■ **Problem to work on**:
Without the images, reproduce every entry exactly.

○ ○ ○

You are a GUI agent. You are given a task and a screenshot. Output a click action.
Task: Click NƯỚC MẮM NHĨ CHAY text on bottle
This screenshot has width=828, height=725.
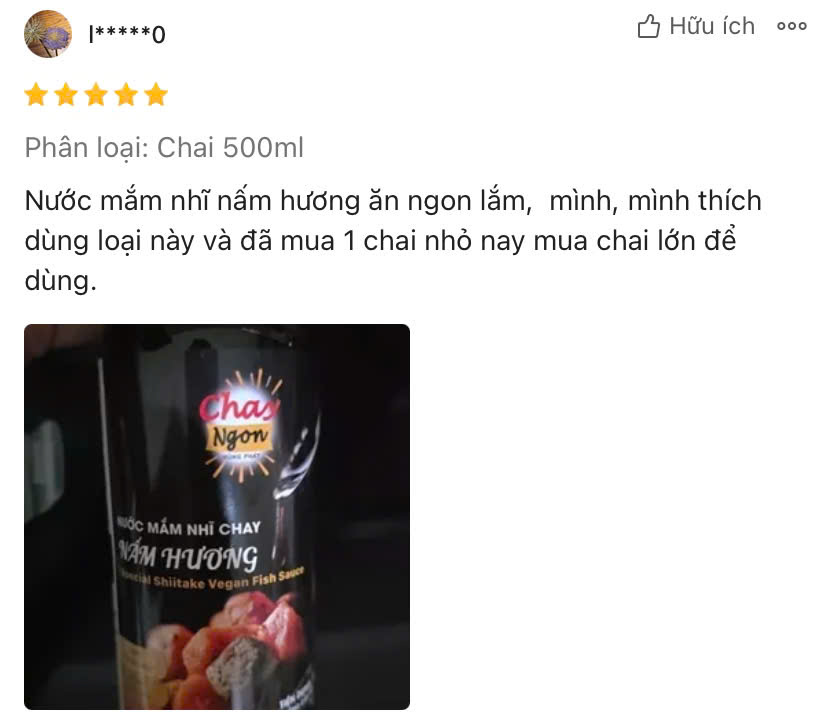coord(189,527)
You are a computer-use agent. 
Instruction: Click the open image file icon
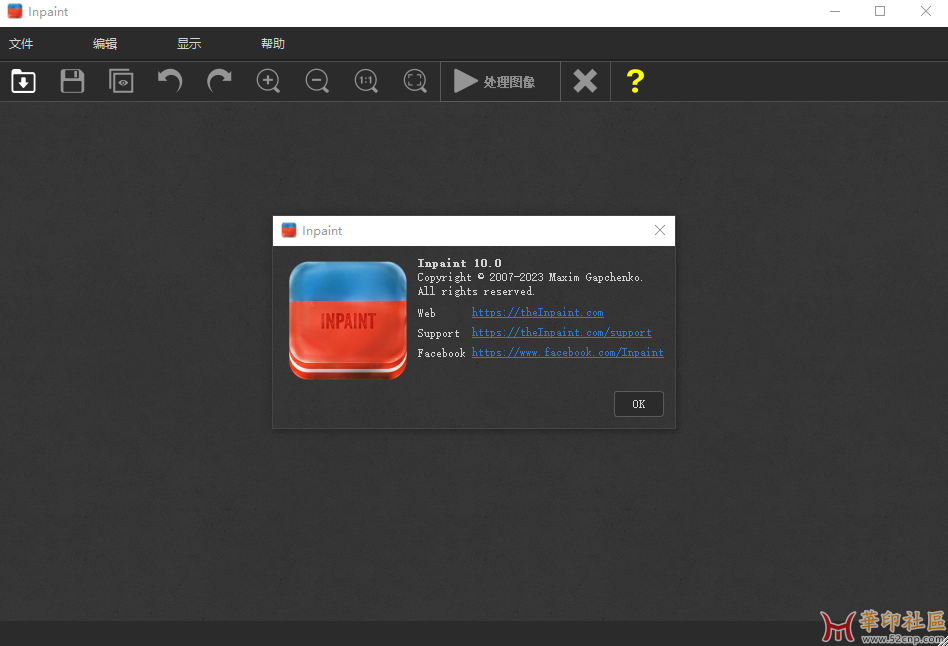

○ ○ ○

■ **Solution**:
You are a GUI agent. You are given a task and a screenshot. Output a click action.
Task: Click NƯỚC MẮM NHĨ CHAY text on bottle
This screenshot has width=828, height=725.
coord(189,527)
You are a computer-use agent. 
Instruction: Click the open image file icon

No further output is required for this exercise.